U.S. Senator Marco Rubio (R-FL) meets with the Minister of Unification, Ryoo Kihl-jae. ( Office of U.S. Senator Marco Rubio)
SEOUL, South Korea — South Korea’s top official on North Korea is in the United States to promote his president’s policy on reunification on the peninsula.
During the first visit by a unification minister since 2011, Ryoo Kihl-jae will meet in Washington with Acting Deputy Secretary of State Wendy Sherman, Sen. Marco Rubio, R-Fla., a member of the Senate Foreign Relations Committee, and Rep. Ed Royce, R-Calif., chair of the House Foreign Affairs Committee, according to South Korea’s Yonhap News.
Ryoo was also scheduled to meet with North Korean analysts, U.N. officials to discuss humanitarian aid for the North and Korean-American youth in Los Angeles before returning Sunday to Seoul, Yonhap said. No intinerary was released,
Ryoo is expected to provide a first-hand explanation of President Park Geun-hye’s policy of laying the groundwork for eventual reunification with the North through a series of trust-building measures.
A Unification Ministry spokesperson noted that the ministry is working to increase support for reunification among its “global partners,” including China, Japan and Russia. North Korea has also claimed that it wants reunification, declaring in October that it wanted to achieve reunification in 2015, though the implications of that declaration were unclear. The South Korean government said at the time that the North appeared to be preparing for a full-scale war.
At a September speech in Seoul, Ryoo said one roadblock to reunification is the “negative, passive, and cynical view on the unification of the Korean Peninsula (that) is increasingly prevalent in the international community as well as in Korean society. I believe this issue poses a severe challenge to unification.”
“The international community should join in our efforts to persuade the North to abandon its nuclear program and become a responsible member of the international community,” he said.
Yoo Chan-yul, a professor of political science and diplomacy at Duksung Women’s University in Seoul, said Ryoo’s efforts are likely to garner little interest in the U.S. at a time when other global issues have higher priority, from the rise of the Islamic State to negotiations over Iran’s nuclear program, as well as the U.S. relationship with China.
“I think the U.S. is very distracted right now,” he said. “Its main focus seems to be on the Middle East, and the rise of China.”
“Kim Jong Un has not become weaker.
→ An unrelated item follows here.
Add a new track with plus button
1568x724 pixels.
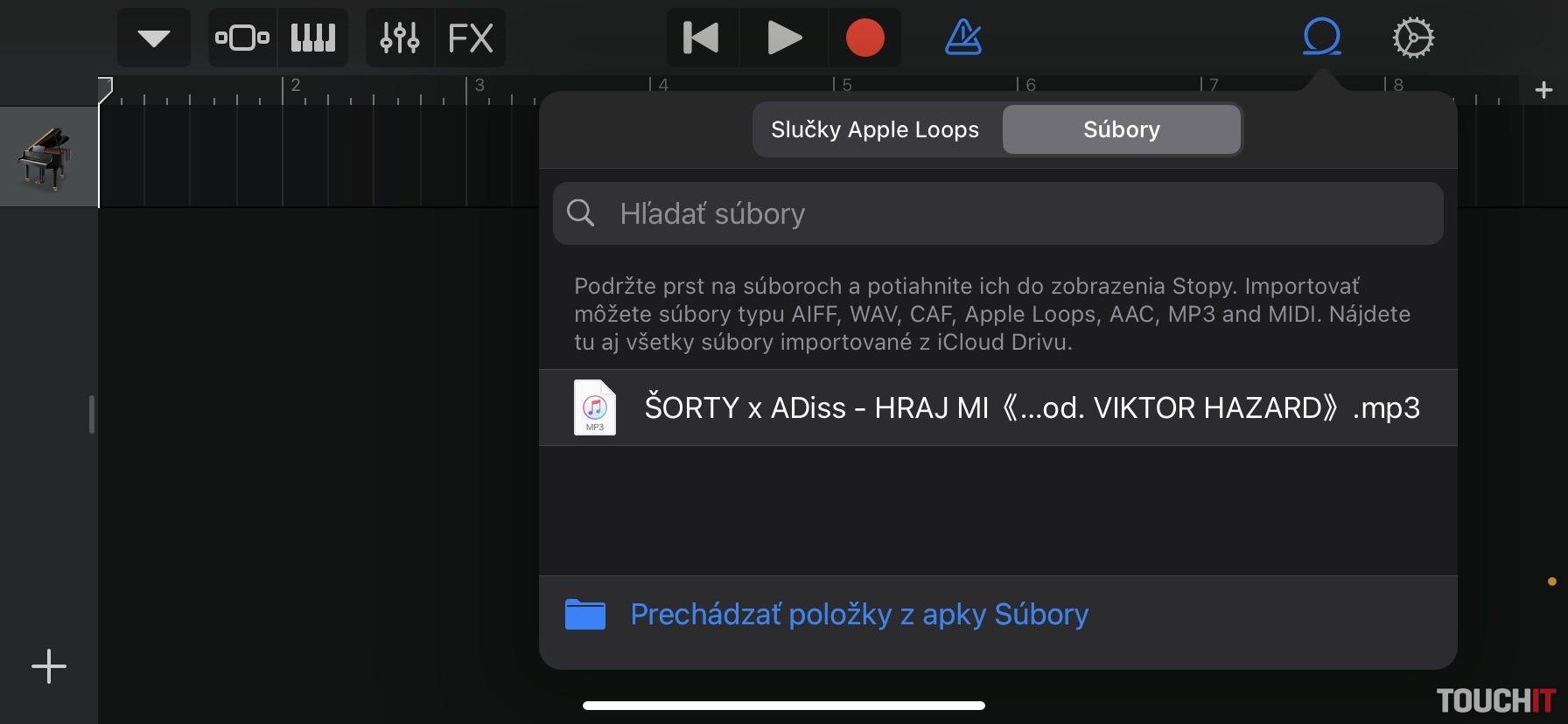(49, 666)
Rather, he’s become stronger, so how can you talk about reunification under the circumstances?” said Paik Hak-soon, a senior research fellow at the Sejong Institute in Seoul.
“He’s going more for (South Korean) domestic audiences than to accomplish anything,” Paik said. “Of course, the U.S. is an ally and it’s supposed to say that we support South Korea’s unification policy, but it’s a nominal support.”
The prospect of eventual reunification has long been a given for many in South Korea, despite the growing economic, political and cultural disparities between the two countries.
A recent survey by the Seoul National University’s Institute for Peace and Unification Studies found growing support among South Koreans for reunification, with some 55.9 percent of respondents saying reunification is in the South’s best interest. That figure was up more than 7 percentage points from the previous year.
Stars and Stripes staffer Yoo Kyong Chang contributed to this story.